§ WHAT IS BEING ASKED: Copy each line of the records exactly, stopping only after the line that contains "This screenshot has height=690, width=547." has been written, and leave pictures out.

[[ RECORDS TO PROCESS open ]]

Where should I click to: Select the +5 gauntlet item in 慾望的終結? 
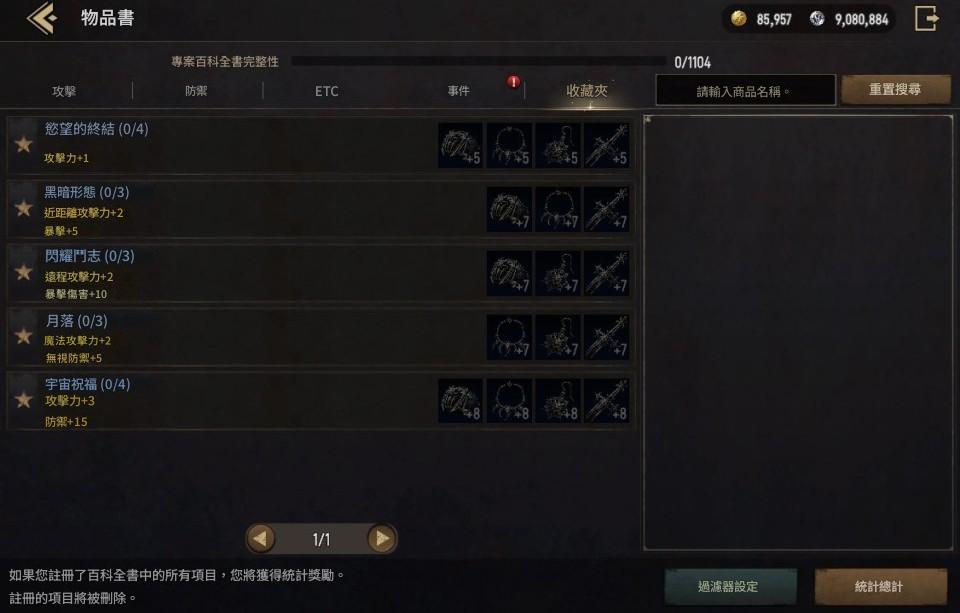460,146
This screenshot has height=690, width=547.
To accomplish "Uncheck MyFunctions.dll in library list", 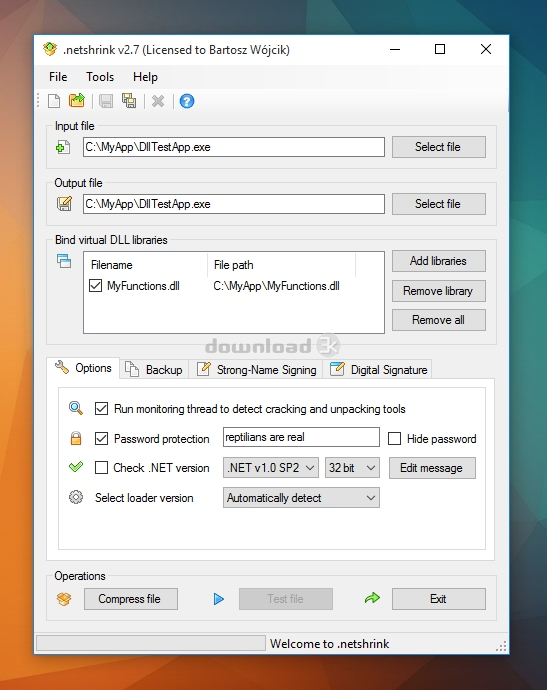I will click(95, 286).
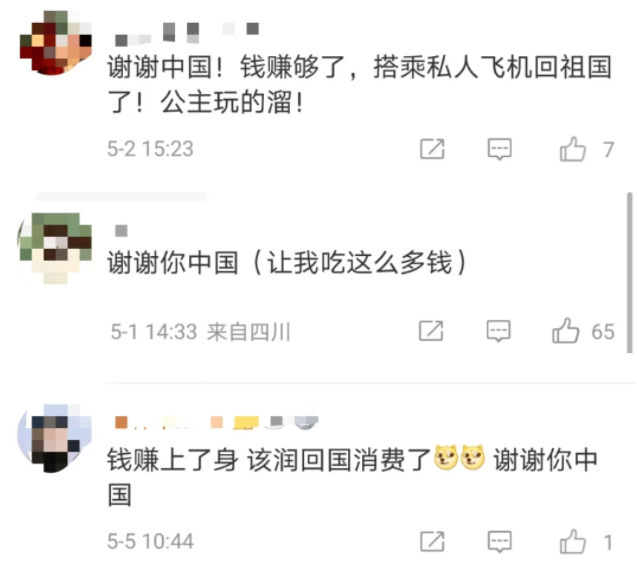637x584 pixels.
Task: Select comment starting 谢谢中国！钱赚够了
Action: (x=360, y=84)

[[ RECORDS TO PROCESS closed ]]

§ TASK OUTPUT:
Where should I click to: Select the +5 gauntlet item in 慾望的終結? 
460,146
This screenshot has height=690, width=547.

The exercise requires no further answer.